On December 21, 2012, the Company entered into a modified credit agreement with Wells Fargo Bank, N.A. (the "Credit Agreement"). The Credit Agreement modifies the Company's prior Amended and Restated Revolving Credit Agreement with Wachovia Bank, National Association ("Wachovia"), Bank of America, N.A., SunTrust Bank, and Compass Bank dated as of November 10, 2004. The Credit Agreement is for a 5 year term with a maximum facility amount of $55 million. The Credit Agreement provides a revolving credit facility (the “Revolver”) with a maximum facility amount of $40 million, with a $20 million sublimit for standby letters of credit, and a term loan facility of $15 million. Wells Fargo Bank, N.A. is the sole lender under the modified Credit Agreement. The Credit Agreement bears interest at a rate of 1.00% over the selected LIBOR, which may change quarterly based on the Company’s ratio of Consolidated Total Debt to Consolidated Total Capital, as defined.
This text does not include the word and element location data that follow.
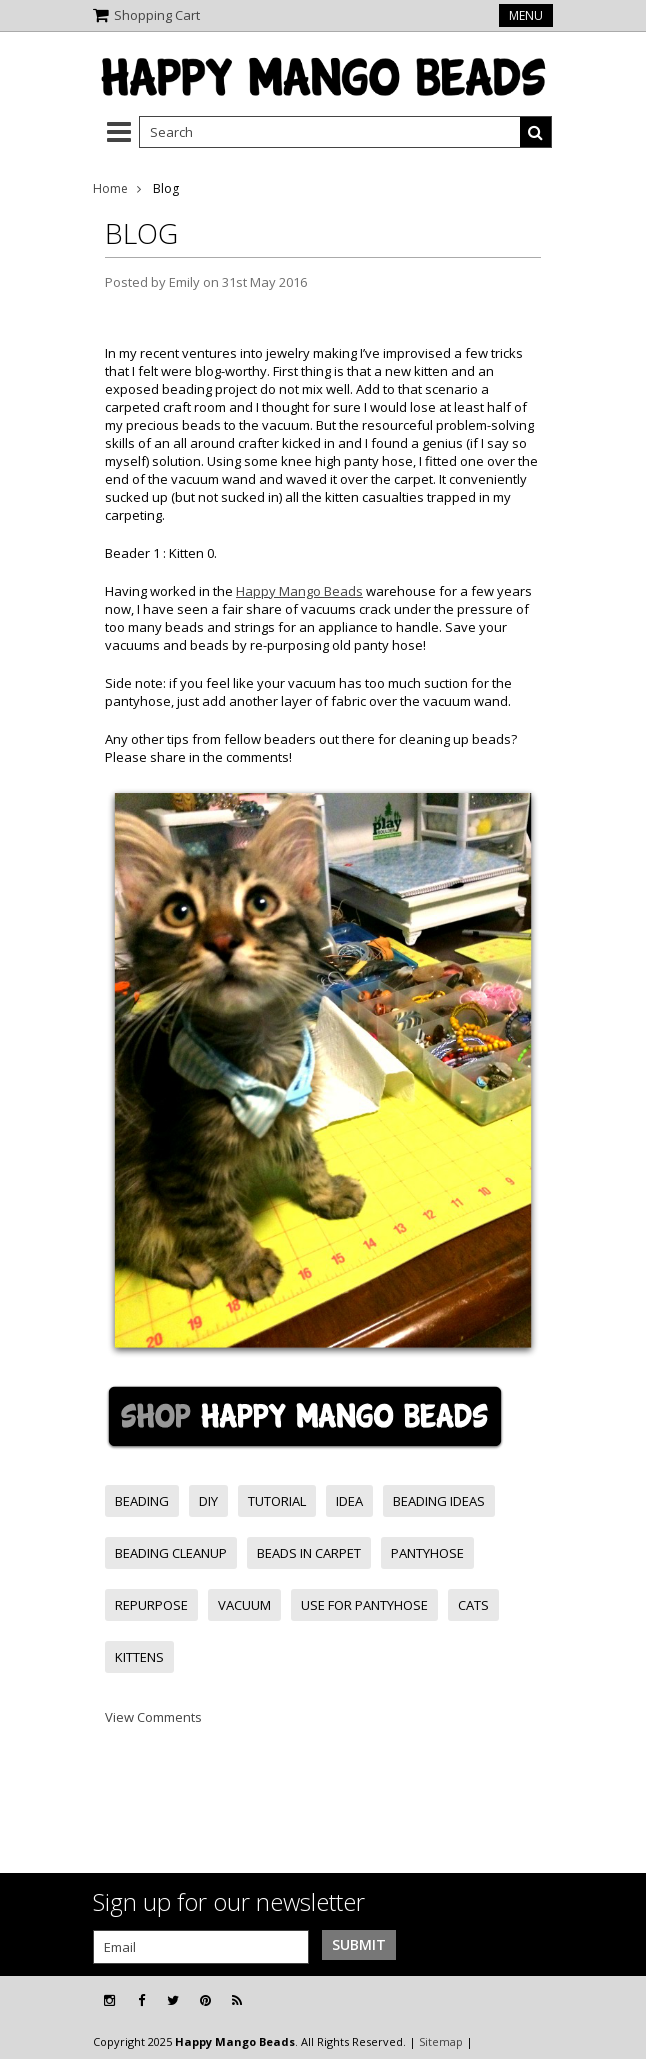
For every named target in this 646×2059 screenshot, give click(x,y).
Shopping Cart (157, 15)
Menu (526, 15)
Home (110, 188)
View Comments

A commitment fee of 0.15% per annum is payable quarterly on the unused portion of the Revolver portion of the credit agreement. The commitment fee may also change quarterly based upon the ratio described above. The Credit Agreement contains certain conditions, affirmative financial covenants and negative covenants including limitations on paying cash dividends. Letters of credit in the amount of $5,600,000 were issued under the Revolver. As of June 30, 2013, $7,300,000 was borrowed under the Revolver, $42,100,000 was available for additional borrowing and $62,230,000 of consolidated retained earnings would be available for payment of dividends. The Company was in compliance with all covenants as of June 30, 2013.

 

On June 3, 2013 the Company prepaid the $7,281,000 remaining principal balance on a 6.12% mortgage under an early prepayment provision the note allowed after 7.5 years. The $561,000 cost of the prepayment included a penalty of $386,000 and the remaining deferred loan costs of $175,000.

 

The fair values of the Company’s mortgage notes payable were estimated based on current rates available to the Company for debt of the same remaining maturities. At June 30, 2013, the carrying amount and fair value of such other long-term debt was $51,255,000 and $54,623,000, respectively.